Identifying EAV shedding stallions
When a seropositive stallion is identified, it is vital to establish whether he is shedding the equine arteritis virus (EAV) in his semen. If so, he is a primary source of infection. If the serology result cannot be fully explained by vaccination, further testing to determine the presence of EVA in semen has to be carried out through either of the methods below while the stallion is kept under strict isolation. If the initial veterinary assessment concludes that the stallion is likely to have been infected the local Field Service APHA office has to be notified.
Detecting virus in semen
The virus isolation (VI) test for EAV in semen is the test prescribed for international trade but for non-export screening purposes PCR (polymerase chain reaction) testing may be used to provide an initial indication of EAV in semen.

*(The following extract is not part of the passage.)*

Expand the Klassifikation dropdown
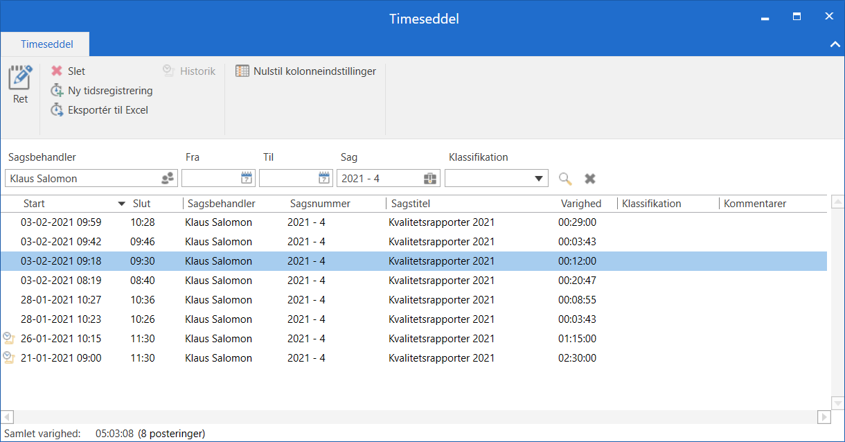 coord(539,179)
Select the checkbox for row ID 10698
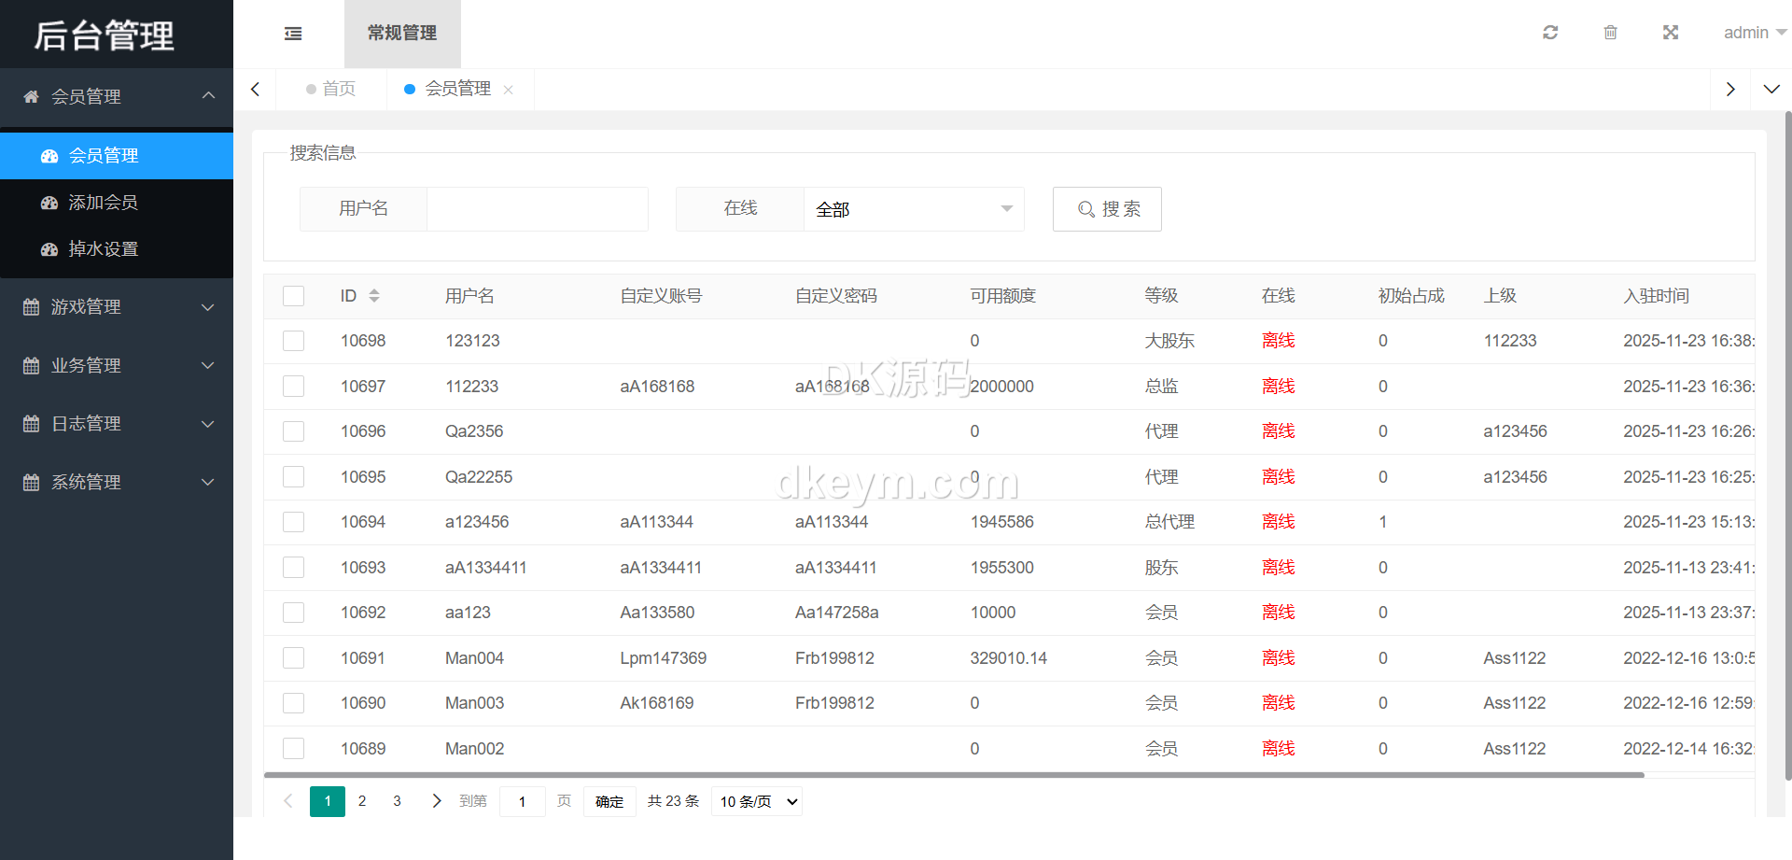 pyautogui.click(x=294, y=341)
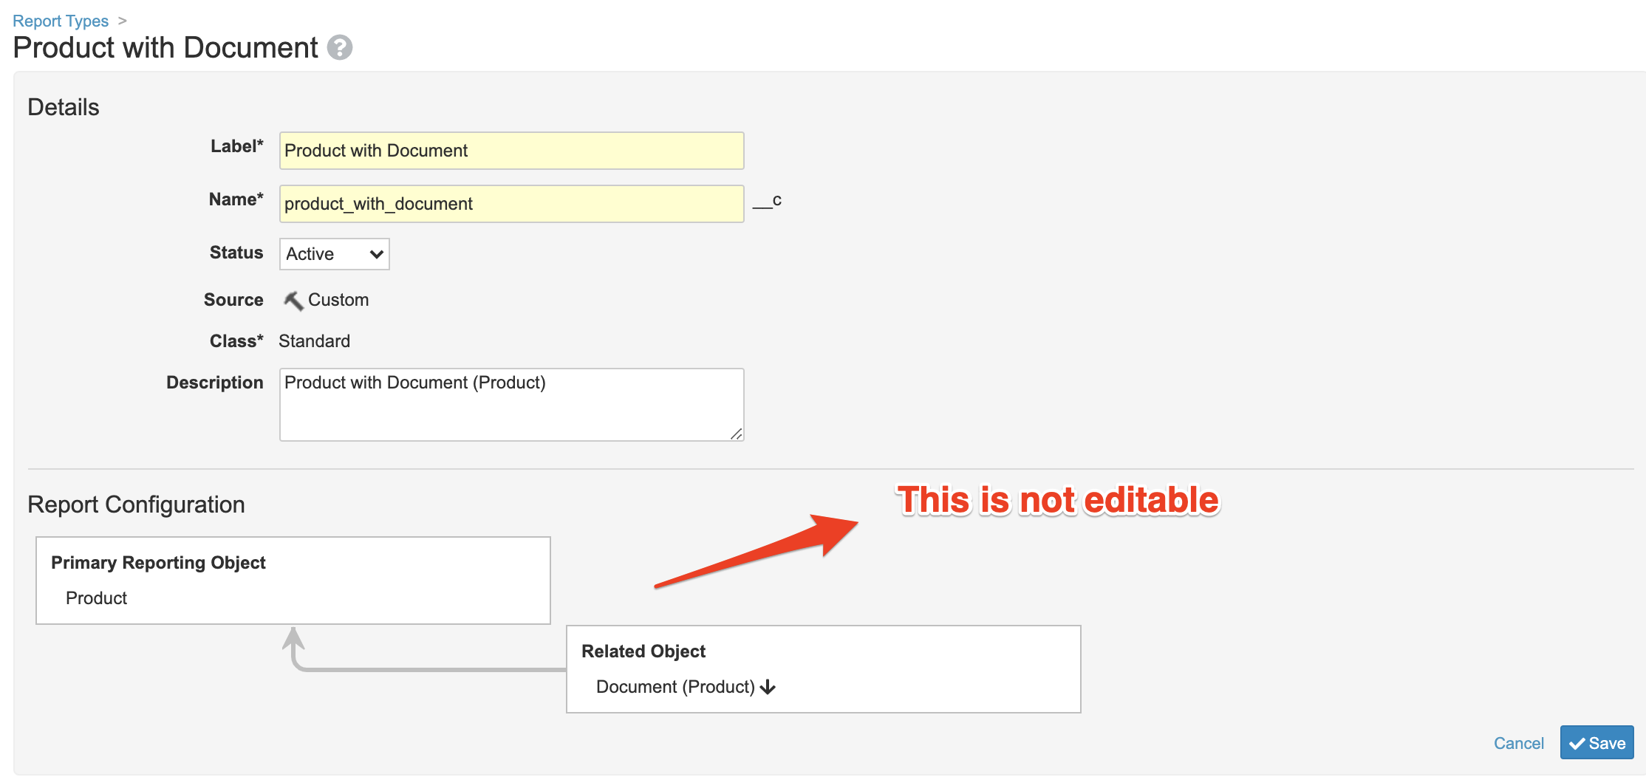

A whole ejaculate of semen should be sent to a laboratory; a second whole ejaculate should be collected at least seven days later and sent to the same laboratory. Transport requirements (e.g. cooling) should be arranged with the laboratory. If EAV is detected in either sample, the stallion is a shedder. He must be kept in isolation and not be used for any breeding activities while he is still shedding, unless permitted under an official licence issued by Defra.
In the event of negative results for both semen samples, experience has shown that it is advisable to confirm these results by test mating.
This must be done in strict isolation and under veterinary supervision. The stallion and mares must have no contact with other horses. The following procedure should be followed:
If the mares remain seronegative, the stallion is unlikely to be a shedder and can be released after a clinical examination.
If one or more mares become seropositive, the stallion is a shedder. He must be kept in isolation and not be used for breeding activities while he is shedding, unless permitted under an official licence issued by Defra.
Seropositive mares must remain in isolation until they have a stable or declining antibody level in two sequential blood tests taken at an interval of at least 14 days.